* **What the exercise asks**: Keep the pictures out. Restate the entries below word for word.

* **Given data**:
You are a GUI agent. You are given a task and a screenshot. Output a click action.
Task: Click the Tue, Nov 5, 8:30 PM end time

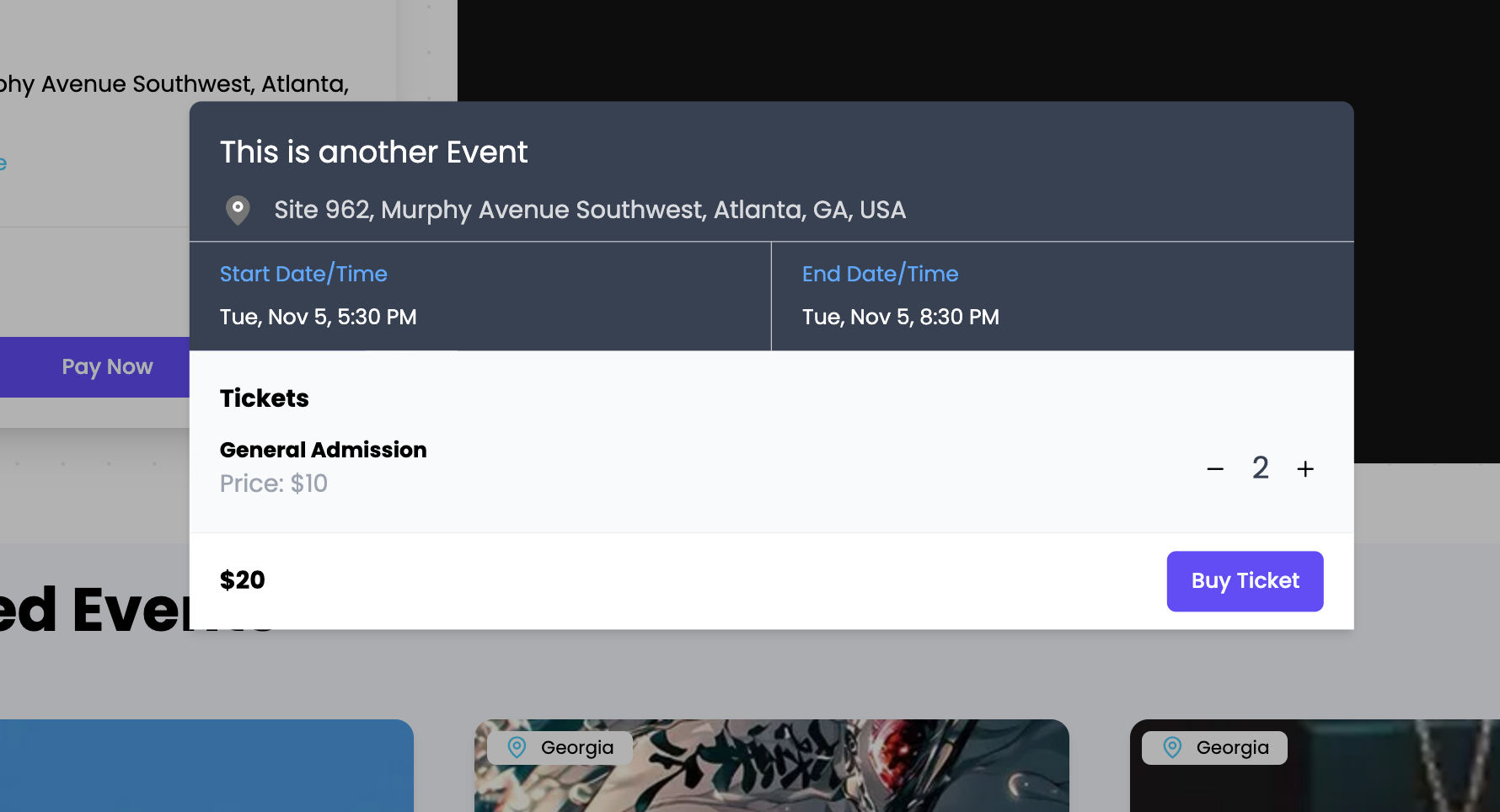(901, 318)
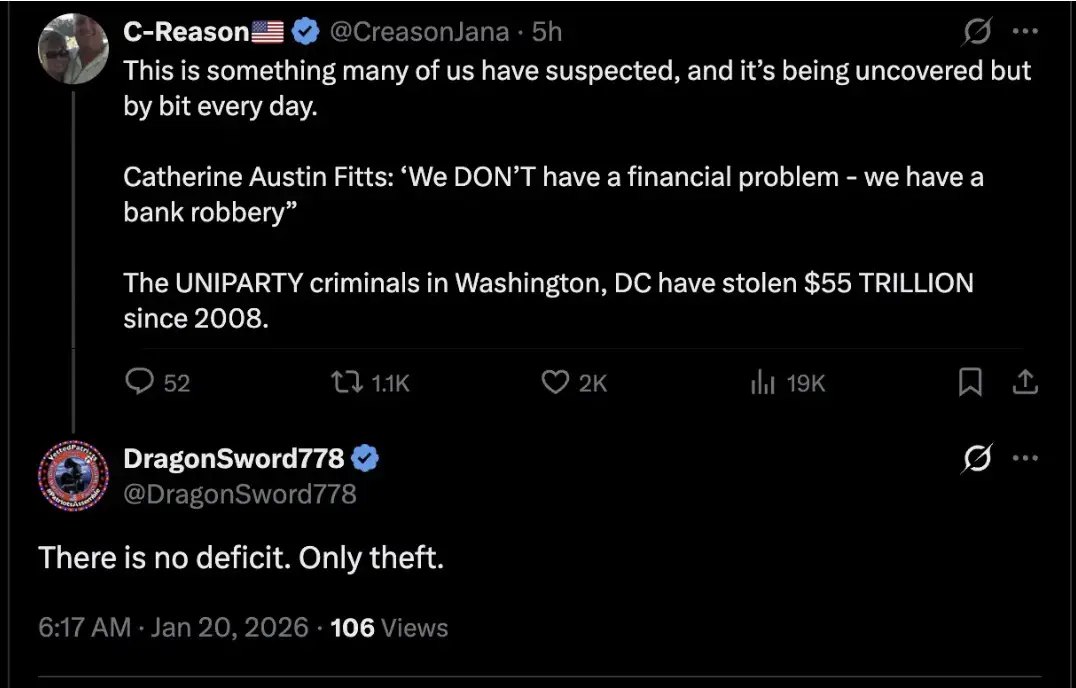1076x688 pixels.
Task: Click the verified badge next to C-Reason
Action: pos(305,32)
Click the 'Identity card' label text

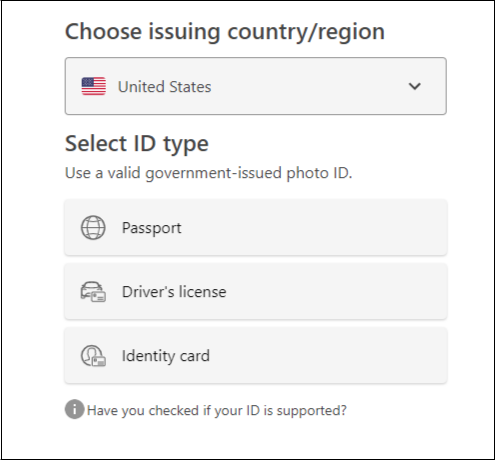[x=166, y=356]
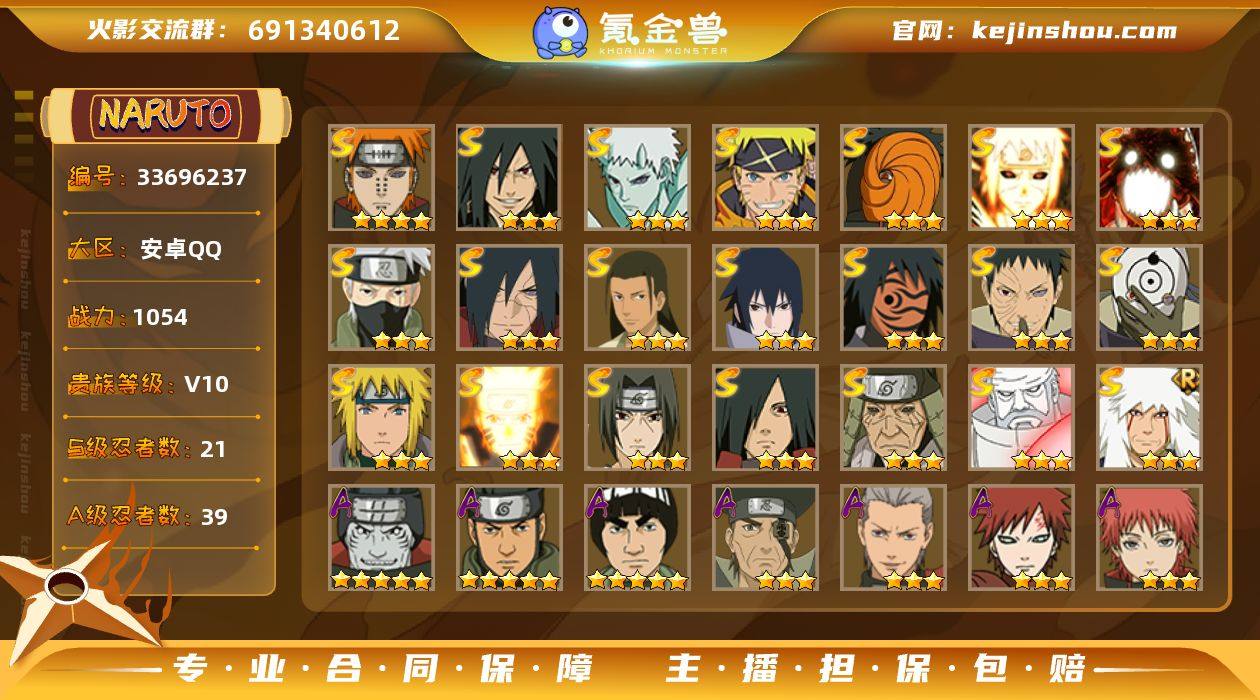The image size is (1260, 700).
Task: Click the giant shuriken icon at bottom left
Action: point(75,590)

* **Task answer**:
You are a GUI agent. You are given a task and a screenshot. Output a click action.
Task: Click the Tue, Nov 5, 8:30 PM end time

(901, 318)
1076x688 pixels.
Task: Click the verified badge next to C-Reason
Action: pos(305,32)
Click the 'Identity card' label text

[x=166, y=356]
The image size is (1260, 700).
Task: Click the giant shuriken icon at bottom left
Action: point(75,590)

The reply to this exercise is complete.